### TASK PROMPT
From the entries below, copy exactly the lines from the one that contains "Where should I click to: Click the Station(R)" through the one that contains "Image resolution: width=1728", both included, and only those.

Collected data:

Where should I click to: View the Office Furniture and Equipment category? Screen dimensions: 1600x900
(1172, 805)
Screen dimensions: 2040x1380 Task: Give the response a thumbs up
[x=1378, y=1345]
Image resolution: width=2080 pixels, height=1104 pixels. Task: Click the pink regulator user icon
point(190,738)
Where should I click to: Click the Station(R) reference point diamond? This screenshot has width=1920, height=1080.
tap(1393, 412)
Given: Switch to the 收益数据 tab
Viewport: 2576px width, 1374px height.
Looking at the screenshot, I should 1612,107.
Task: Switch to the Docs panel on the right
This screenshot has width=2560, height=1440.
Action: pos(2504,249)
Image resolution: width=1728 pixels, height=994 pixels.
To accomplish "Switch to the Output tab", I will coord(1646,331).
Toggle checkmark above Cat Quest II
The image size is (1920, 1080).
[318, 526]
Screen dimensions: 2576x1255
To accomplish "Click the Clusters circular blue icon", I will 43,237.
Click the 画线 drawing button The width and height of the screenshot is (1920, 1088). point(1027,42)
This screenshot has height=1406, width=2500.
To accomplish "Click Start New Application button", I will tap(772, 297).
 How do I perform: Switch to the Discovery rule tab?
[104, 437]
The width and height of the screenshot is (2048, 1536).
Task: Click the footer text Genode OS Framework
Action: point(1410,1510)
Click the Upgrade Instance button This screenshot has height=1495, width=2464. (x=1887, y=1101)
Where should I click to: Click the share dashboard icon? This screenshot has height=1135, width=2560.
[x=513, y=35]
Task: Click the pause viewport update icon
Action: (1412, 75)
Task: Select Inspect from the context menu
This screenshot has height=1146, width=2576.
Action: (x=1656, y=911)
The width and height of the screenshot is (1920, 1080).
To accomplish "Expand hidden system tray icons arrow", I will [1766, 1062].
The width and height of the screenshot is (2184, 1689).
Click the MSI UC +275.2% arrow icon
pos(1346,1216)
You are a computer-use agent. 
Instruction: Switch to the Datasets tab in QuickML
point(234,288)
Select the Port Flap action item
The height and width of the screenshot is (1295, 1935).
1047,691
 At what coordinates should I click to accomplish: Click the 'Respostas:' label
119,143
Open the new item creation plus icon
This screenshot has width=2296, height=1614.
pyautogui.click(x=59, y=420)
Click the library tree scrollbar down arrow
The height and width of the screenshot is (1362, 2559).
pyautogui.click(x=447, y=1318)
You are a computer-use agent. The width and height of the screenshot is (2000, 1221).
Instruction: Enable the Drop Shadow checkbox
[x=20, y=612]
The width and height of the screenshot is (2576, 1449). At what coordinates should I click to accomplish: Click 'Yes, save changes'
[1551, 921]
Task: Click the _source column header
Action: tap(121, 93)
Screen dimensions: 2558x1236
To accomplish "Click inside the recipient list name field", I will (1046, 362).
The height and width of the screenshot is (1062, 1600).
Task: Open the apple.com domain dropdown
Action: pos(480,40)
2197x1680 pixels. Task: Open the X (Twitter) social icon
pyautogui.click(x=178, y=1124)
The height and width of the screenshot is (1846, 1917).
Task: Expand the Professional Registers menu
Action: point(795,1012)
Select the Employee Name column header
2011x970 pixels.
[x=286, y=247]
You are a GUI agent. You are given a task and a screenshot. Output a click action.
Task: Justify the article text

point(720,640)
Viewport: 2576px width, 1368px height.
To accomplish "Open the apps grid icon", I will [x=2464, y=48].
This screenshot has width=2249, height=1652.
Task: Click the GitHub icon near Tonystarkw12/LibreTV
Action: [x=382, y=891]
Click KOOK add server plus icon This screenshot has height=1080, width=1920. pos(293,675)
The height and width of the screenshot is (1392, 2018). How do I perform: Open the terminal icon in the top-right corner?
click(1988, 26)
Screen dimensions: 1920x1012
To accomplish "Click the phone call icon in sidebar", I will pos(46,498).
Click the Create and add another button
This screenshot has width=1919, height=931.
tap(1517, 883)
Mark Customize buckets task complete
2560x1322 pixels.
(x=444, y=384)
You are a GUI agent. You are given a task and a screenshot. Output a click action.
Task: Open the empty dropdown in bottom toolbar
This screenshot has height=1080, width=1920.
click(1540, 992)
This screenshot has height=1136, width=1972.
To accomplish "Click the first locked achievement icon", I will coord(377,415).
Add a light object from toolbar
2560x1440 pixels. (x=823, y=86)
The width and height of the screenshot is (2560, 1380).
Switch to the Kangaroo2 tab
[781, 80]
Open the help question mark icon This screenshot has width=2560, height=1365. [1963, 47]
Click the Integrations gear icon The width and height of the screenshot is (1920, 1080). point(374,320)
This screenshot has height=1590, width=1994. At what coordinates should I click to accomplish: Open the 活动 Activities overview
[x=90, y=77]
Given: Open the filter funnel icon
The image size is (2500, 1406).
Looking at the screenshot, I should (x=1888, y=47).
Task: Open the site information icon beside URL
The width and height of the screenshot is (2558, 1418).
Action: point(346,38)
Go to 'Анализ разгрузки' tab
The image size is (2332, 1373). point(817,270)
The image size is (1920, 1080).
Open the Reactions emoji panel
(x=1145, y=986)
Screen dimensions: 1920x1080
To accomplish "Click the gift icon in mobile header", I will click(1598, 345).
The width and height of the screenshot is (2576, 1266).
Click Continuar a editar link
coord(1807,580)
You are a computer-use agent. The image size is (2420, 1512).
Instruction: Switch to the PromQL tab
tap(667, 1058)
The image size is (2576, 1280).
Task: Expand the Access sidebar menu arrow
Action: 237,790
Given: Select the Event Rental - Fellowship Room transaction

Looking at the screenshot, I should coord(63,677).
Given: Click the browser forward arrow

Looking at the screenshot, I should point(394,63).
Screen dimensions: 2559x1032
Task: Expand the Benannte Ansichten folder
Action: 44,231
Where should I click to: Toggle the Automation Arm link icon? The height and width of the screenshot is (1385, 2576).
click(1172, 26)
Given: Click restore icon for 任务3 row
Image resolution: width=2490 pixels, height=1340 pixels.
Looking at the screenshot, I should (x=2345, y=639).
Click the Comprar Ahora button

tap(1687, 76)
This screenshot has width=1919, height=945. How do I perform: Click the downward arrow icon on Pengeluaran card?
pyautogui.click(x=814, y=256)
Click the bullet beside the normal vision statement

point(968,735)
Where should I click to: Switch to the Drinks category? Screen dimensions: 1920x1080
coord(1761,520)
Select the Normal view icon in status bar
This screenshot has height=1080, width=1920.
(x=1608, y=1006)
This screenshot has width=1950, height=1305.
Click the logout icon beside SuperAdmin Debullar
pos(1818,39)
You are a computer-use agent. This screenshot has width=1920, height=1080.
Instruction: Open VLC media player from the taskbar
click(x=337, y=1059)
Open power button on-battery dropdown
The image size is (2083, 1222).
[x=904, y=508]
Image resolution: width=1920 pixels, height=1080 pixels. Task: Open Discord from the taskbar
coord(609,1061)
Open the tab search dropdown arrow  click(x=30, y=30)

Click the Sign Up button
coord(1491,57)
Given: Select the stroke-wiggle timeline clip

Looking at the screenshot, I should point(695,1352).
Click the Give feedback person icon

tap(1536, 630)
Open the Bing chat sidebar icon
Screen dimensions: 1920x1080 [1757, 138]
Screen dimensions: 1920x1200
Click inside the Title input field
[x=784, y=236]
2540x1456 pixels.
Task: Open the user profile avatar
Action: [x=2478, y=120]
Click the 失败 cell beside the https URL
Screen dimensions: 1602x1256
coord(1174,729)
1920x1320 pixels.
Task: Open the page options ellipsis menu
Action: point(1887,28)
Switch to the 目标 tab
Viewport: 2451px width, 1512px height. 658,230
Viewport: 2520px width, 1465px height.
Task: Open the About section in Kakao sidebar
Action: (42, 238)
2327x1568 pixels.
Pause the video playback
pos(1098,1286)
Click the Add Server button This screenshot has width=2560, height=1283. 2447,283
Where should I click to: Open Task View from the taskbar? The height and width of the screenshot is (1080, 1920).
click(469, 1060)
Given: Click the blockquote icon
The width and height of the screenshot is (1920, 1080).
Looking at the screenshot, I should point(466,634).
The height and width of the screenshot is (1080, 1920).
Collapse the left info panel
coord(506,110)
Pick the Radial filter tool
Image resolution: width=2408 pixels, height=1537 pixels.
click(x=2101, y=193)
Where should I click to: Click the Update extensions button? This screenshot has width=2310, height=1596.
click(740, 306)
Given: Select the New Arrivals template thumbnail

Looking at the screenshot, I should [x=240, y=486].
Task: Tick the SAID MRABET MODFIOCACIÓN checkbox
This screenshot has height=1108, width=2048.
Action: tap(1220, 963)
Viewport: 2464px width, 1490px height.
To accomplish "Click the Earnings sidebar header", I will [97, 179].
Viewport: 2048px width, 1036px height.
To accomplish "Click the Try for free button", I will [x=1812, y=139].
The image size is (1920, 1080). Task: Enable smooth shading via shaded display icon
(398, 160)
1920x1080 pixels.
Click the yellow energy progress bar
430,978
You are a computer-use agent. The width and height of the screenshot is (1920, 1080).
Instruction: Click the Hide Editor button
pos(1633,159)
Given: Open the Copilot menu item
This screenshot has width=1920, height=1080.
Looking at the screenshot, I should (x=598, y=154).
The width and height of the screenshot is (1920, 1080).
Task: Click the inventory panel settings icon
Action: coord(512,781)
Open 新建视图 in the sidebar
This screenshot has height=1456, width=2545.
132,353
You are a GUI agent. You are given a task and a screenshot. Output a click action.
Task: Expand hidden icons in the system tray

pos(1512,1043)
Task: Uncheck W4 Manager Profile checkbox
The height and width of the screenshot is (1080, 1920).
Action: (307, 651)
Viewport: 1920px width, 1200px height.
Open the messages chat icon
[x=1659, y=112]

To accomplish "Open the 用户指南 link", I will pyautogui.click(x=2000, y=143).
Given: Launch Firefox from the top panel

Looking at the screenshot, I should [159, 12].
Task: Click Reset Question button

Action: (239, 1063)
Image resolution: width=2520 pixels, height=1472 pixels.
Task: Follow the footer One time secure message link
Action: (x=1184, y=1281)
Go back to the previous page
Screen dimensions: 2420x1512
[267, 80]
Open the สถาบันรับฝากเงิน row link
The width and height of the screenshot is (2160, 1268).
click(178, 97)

### SOLUTION FOR THIS TASK
Where should I click to: Click the Station(R) reference point diamond? This screenshot has width=1920, height=1080.
tap(1393, 412)
Given: Switch to the 收益数据 tab
Viewport: 2576px width, 1374px height.
Looking at the screenshot, I should 1612,107.
Task: Switch to the Docs panel on the right
This screenshot has width=2560, height=1440.
Action: pos(2504,249)
Image resolution: width=1728 pixels, height=994 pixels.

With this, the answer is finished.